They can be sheroes
In the autumn of 2015, two local runners – Karen DiMascola and Sarah Nurry – were watching their sons’ lacrosse match, and as runners do, and were commenting on recent races they had competed in. Both said that while the courses were appealing, they were nowhere near as beautiful as the roads they ran on throughout the Kennett Square vicinity.
DiMascola then turned to Nurry and said, “Wouldn’t it be great to bring a half marathon to Kennett Square?”

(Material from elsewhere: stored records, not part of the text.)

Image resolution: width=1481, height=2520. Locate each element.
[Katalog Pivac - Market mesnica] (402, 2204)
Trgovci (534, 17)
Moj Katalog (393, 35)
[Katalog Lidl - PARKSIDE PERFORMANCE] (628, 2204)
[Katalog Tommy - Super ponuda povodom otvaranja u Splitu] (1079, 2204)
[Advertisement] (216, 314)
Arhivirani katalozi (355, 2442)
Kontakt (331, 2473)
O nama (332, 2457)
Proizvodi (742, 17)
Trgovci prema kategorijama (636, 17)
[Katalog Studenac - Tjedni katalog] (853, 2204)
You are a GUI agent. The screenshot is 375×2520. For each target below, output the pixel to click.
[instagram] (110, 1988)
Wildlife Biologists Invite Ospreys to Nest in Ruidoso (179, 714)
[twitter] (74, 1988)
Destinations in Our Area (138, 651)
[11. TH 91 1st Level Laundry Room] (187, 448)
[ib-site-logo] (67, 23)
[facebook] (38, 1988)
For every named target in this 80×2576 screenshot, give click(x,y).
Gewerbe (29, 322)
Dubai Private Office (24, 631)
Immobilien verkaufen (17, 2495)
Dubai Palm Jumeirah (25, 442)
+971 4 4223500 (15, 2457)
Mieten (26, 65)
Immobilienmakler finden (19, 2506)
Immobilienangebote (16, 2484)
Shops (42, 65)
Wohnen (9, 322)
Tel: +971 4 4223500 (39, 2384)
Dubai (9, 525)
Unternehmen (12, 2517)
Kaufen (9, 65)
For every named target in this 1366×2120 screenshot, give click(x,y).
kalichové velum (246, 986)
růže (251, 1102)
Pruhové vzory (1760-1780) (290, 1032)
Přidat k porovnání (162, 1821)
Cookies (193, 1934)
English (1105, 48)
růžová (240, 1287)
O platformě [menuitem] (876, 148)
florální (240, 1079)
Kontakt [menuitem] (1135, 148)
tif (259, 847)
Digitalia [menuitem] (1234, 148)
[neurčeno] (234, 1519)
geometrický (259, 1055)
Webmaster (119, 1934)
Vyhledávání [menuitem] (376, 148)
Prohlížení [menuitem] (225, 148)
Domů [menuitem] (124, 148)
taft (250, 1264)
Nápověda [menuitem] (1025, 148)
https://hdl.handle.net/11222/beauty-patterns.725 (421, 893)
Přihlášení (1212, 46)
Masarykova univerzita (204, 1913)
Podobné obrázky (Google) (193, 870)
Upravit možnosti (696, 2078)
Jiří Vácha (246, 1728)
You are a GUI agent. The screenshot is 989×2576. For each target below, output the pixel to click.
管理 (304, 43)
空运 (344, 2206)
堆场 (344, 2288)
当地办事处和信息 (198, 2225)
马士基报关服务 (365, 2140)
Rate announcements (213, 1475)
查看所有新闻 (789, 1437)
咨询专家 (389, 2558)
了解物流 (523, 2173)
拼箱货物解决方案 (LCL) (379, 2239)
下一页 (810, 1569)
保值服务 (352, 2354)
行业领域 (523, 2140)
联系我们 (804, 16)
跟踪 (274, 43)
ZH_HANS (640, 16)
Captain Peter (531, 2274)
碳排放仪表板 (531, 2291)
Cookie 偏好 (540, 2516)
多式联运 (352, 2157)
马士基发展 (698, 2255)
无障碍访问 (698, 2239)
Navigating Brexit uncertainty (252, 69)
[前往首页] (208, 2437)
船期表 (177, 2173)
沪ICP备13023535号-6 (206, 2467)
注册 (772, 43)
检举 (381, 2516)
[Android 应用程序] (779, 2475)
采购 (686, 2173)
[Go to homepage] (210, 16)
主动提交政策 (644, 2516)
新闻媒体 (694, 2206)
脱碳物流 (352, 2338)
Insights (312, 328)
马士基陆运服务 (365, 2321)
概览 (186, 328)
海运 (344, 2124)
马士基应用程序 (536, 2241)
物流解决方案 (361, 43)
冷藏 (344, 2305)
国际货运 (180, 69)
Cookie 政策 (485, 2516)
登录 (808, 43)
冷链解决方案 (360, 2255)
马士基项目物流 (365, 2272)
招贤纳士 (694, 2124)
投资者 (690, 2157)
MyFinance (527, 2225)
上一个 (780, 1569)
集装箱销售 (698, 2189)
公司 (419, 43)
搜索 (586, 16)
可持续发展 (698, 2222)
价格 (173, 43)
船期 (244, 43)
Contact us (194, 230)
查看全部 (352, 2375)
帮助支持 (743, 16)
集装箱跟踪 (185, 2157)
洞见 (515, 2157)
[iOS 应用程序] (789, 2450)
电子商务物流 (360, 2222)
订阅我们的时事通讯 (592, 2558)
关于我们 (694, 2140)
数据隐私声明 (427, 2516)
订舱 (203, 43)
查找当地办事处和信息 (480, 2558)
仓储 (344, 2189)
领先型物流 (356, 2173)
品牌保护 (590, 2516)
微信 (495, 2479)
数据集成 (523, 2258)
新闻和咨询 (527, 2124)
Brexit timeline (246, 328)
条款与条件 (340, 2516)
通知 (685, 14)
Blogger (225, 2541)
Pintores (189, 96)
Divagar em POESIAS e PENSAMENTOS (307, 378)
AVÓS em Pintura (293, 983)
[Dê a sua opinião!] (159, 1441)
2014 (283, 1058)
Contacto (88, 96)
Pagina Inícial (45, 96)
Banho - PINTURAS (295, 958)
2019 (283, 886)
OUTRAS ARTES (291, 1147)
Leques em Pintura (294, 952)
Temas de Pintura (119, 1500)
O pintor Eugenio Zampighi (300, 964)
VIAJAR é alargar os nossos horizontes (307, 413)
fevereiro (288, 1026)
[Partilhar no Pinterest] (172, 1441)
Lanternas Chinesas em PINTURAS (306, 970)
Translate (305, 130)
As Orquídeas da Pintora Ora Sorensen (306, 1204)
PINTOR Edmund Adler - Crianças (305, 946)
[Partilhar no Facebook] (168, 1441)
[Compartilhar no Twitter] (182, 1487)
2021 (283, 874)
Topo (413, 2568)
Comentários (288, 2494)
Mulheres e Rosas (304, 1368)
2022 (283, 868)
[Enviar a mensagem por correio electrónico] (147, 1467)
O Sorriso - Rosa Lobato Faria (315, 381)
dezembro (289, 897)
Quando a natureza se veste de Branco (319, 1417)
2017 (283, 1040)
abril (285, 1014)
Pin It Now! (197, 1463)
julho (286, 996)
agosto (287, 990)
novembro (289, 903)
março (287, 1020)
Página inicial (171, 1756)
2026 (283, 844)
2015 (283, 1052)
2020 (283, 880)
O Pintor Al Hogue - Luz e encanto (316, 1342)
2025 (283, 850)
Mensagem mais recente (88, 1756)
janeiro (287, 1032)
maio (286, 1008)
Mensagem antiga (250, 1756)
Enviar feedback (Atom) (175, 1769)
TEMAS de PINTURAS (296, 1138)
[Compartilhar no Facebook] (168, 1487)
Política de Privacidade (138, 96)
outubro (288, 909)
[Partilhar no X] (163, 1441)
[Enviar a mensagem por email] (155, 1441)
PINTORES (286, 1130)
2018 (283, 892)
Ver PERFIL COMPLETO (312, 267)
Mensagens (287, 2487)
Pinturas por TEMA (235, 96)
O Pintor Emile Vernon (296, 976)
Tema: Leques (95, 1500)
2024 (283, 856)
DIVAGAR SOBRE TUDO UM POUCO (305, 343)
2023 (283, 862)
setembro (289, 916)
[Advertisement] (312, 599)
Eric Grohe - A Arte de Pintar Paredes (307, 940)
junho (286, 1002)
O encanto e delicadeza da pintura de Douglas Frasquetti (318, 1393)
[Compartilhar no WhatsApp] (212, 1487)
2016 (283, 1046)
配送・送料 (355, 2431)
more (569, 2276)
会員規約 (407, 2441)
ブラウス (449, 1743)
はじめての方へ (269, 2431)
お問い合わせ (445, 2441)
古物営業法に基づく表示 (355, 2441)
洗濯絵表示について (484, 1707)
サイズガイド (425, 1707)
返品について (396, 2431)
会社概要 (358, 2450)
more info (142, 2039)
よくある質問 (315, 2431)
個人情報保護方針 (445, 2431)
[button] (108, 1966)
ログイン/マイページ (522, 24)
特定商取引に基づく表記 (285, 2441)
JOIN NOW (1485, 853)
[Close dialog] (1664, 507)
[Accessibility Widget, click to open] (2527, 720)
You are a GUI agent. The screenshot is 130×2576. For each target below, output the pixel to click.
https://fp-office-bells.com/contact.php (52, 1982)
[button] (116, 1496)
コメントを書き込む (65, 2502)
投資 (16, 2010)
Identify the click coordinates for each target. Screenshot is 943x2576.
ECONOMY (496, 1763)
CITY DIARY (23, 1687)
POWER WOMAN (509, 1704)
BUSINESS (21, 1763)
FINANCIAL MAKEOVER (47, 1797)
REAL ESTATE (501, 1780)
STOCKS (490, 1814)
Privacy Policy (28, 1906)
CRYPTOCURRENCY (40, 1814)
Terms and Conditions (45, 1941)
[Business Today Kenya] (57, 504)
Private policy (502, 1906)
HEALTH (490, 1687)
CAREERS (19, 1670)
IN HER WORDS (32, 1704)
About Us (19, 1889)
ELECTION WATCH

After months of brainstorming and partnership building, DiMascola and Nurry created the First Annual KSQ Mushroom Cap 13.1: A Celebration of Chester County and its charitable wing Run2Shine, Inc., and on the early morning of Oct. 15, 2016, the very first race took off from Kennett Stadium just as the autumn sun rose above the Kennett water tower.
Eight races later – including a virtual race that drew 350 participants in the COVID-19 year of 2021 – the Mushroom Cap Half Marathon has drawn several thousand runners who have navigated a course that winds it way through the Kennett Borough and East Marlborough and Kennett townships, most recently on Nov. 4, when nearly 700 competitors lined up along Birch Street for the start of what has become a new Kennett Borough tradition.
There is, against the backbeat of the enthusiasm and participation that annually marks this race, a larger purpose to the Mushroom Cap Half Marathon that is never seen on race day. Rather, its impact is seen and heard by a counselor paving pathways; by a tutor pointing in the pages of a high school textbook; by a mother’s hand reaching high on a food cupboard; by a colleague wrapping her arms around a recovering patient writing down the next chapter of her life; and by a kindly visitor who arrives in the hospital room of a child and gives comfort and hope.
Tabulating the estimated $7,500 it will raise from the 2023 Mushroom Cap Half Marathon, Run2Shine, Inc. will have contributed more than $75,000 to local non-profit organizations and agencies throughout Southern Chester County and beyond in its eight years of existence. Among the recipients of this good will are Family Promise of Southern Chester County, The Garage Community & Youth Center, Genesis Healthcare, La Communidad Hispana, the Kennett Area Food Cupboard, the Nemours Children’s Hospital, Unite for Her, Young Moms and several student booster clubs at Kennett High School.
Collectively, our chorus of humanity when positioned to do so is capable of reaching the highest notes of kindness and selflessness, and yet, our best efforts are often left drowning in an untenable rage that purports that our greatest power lay in secularism and in the great divide of our differences. It is a disgraceful narrative that nonetheless dominates our front pages and supersedes the greatest moments of our decency.
In this season of giving, however, this editorial chooses not to fight the enormity of our ugliness but embrace the enduring fiber of our spirit to help others. In pure and righteous defiance, this editorial wishes to shine its light on Karen DiMascola, Sarah Nurry, co-organizer Kara Gibbons and the hundreds of volunteers who organize a race that takes off from the Kennett Square Borough every year and runs toward creating a better community, and one that sees the finish line ahead, where heroes and sheroes wait with cups of water and offer congratulations on our achievement.
Happy Thanksgiving from the Chester County Press.